Normally with Nuxt 3 it should be like this:
├── nuxt
│ ├── app.vue
│ ├── lambda.js -> .output/server/index.mjs
│ ├── nuxt.config.ts
│ ├── package.json
│ ├── public
│ │ └── favicon.ico
│ ├── server
│ │ └── api/
│ │ └── routes/
│ │ └── plugins/
│ ├── tsconfig.json
│ ├── tsconfig.node.json
│ └── yarn.lock
Business logic sits in the Nuxt 3 app (as a full-stack framework inside nuxt/server/
directory and finally converted into a lambda function altogether with the app. Using the same toolchain (Nitropack)
Nitro is following a similar goal of Serverless and SST but with a different approach of being provider agnostic layer for Nuxt and supporting output formats beyond lambda.
But I think the latency savings will be worth the effort.
I can assure you Latency saving with nitro, if not more than other solutions, isn't less. We only need to find a solution to migrate your backend into compatible format :)
Well, the main cost savings is Nuxt having direct access to our database. But it would be sloppy to copy the necessary code from our back end to Nuxt and duplicate all of that. The front-end app also needs to access the same bit of code.
front end -> API Gateway/Lambda -> Operation A (for example, 1000 lines of code to fetch from DB, process data, etc)
Nuxt app -> Operation A (wouldn't make sense to copy all of this into the Nuxt repo)
And of course, the Nuxt app could just call the same API Gateway endpoint that the front end does, but again, I want to avoid calling API Gateway twice and having the user potentially experience two Lambda cold starts.
Any thoughts/ideas?
EDIT: Might work out to move that Operation A logic into Nuxt, and then just have the front end call the Nuxt endpoint.
@pi0 from what I understand, I don't think Nitro and SST are in the same category
SST does many thing, but I look at it as an "IaC framework", ie it's functionally closer to something like Terraform / Pulumi, altough it's built on AWS CDK so it's AWS specific and allow you to do more aws-y stuff.
SST has a NextJS construct that handles SSR/SSG/API/ISR and image optimisation and also a Vite one (for SPAs)
I'm not sure what would be the right approach to make these 2 work together, but perhaps it would involve a Nuxt construct on the SST side and a Nitro plugin ?
Nitro doesn't really replace SST, so I think there's value in making these 2 play well together.
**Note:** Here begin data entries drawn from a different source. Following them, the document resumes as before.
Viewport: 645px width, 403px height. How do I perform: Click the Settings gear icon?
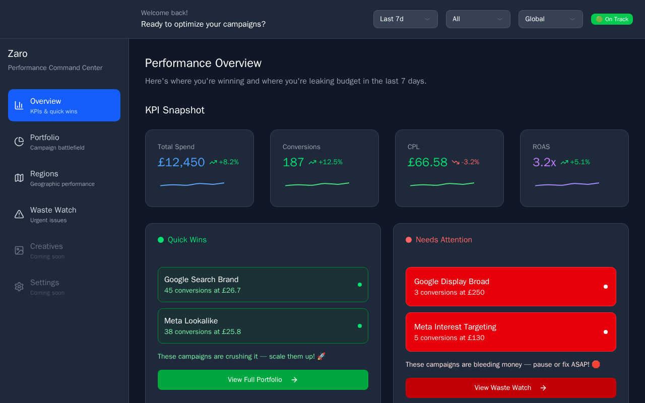(x=19, y=287)
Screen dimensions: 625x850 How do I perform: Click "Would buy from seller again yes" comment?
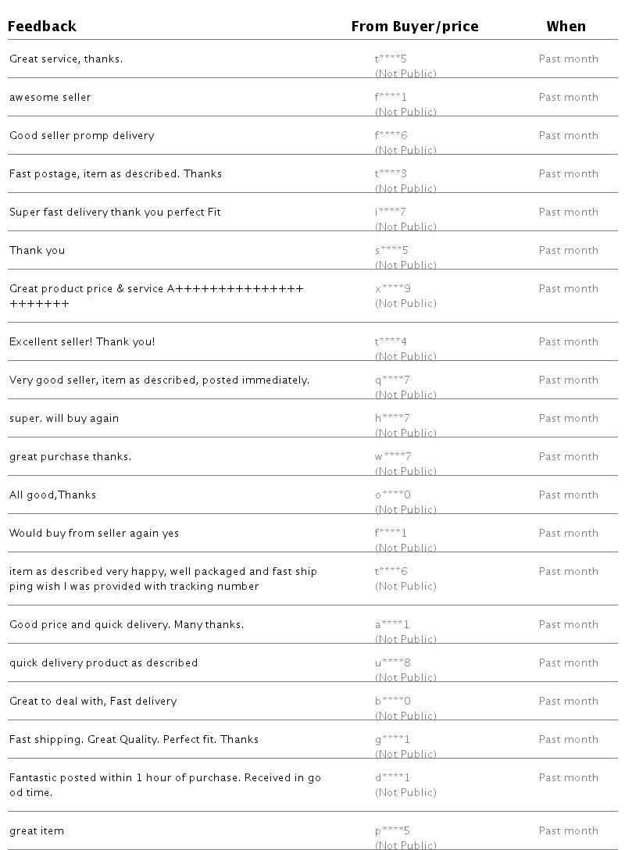[94, 533]
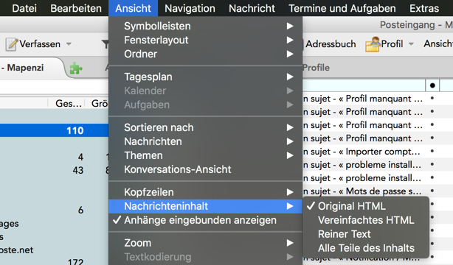Select Vereinfachtes HTML option

pos(366,220)
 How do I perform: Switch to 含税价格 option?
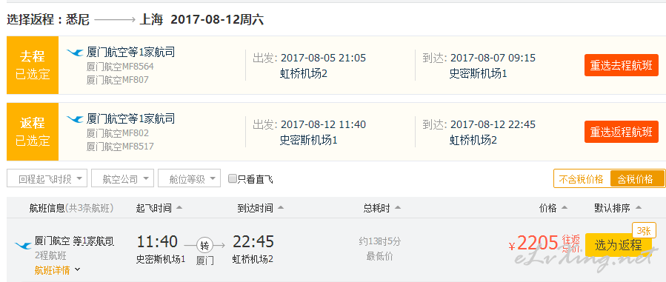click(x=636, y=179)
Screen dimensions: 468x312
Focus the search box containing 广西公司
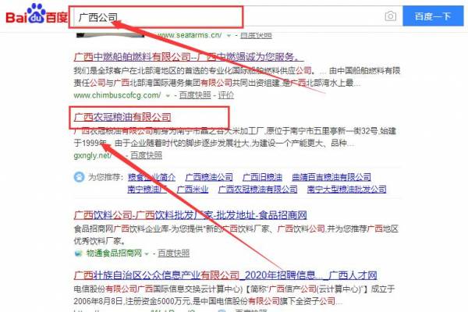[226, 16]
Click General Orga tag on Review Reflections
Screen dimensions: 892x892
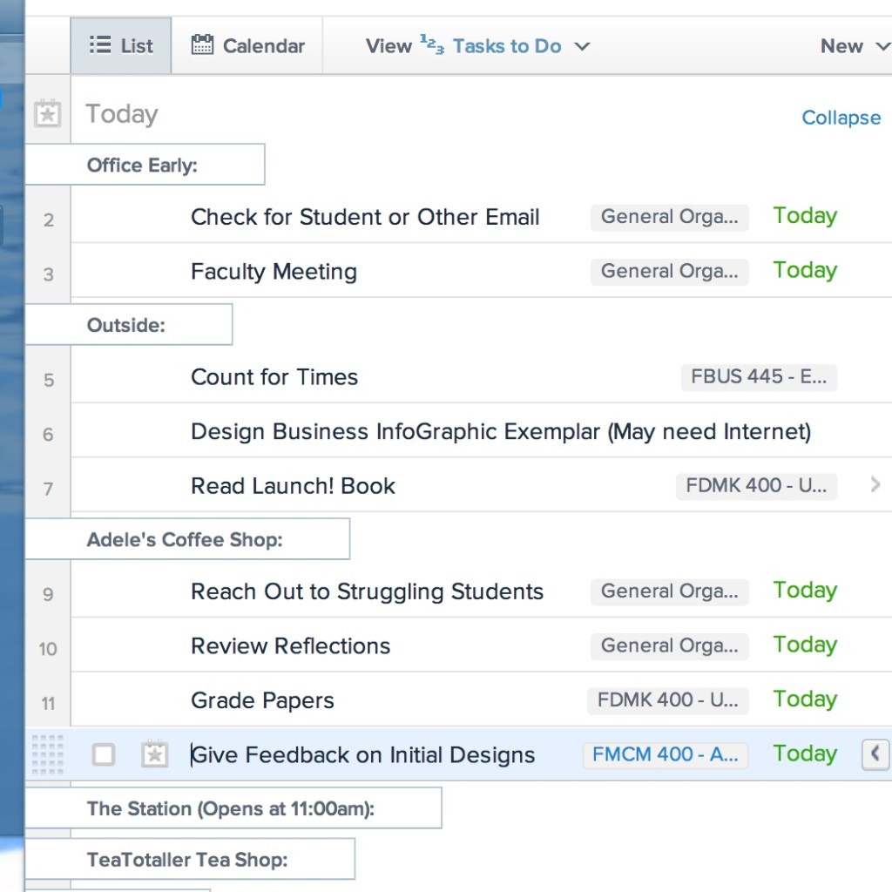669,645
Or is Nitro meant to support generic IaC as well through plugins ? For example I could see maybe a CDK plugin, or a Pulumi plugin, although I'm not familiar enough with the codebase to say if that's what you intend for Nitro.
Shouldnt the SST preset
actually be a NuxtsiteStack in SST? It looks like this is not really a nuxt framework topic, but something that SST should support just like NextjsSite is supported by SST. Nuxt should just support AWS Lambda@edge functions which is currently an approved PR already so I expect it to be in quite soon.
So maybe create a PR on SST to have the stack setup in as described in the docs of this commit
Referencing these upstream issue and PR :
https://github.com/serverless-stack/sst/issues/2314 https://github.com/serverless-stack/sst/pull/2989
Working demo by @jdevdevdev Linking https://github.com/serverless-stack/sst/issues/2314#issuecomment-1596223785
It'd be cool to support it directly in nitro but i think @chris-visser and @Hebilicious are correct in that I think the responsibility of integration lies on the sst project.
It'd be cool to support it directly in nitro but i think @chris-visser and @Hebilicious are correct in that I think the responsibility of integration lies on the sst project.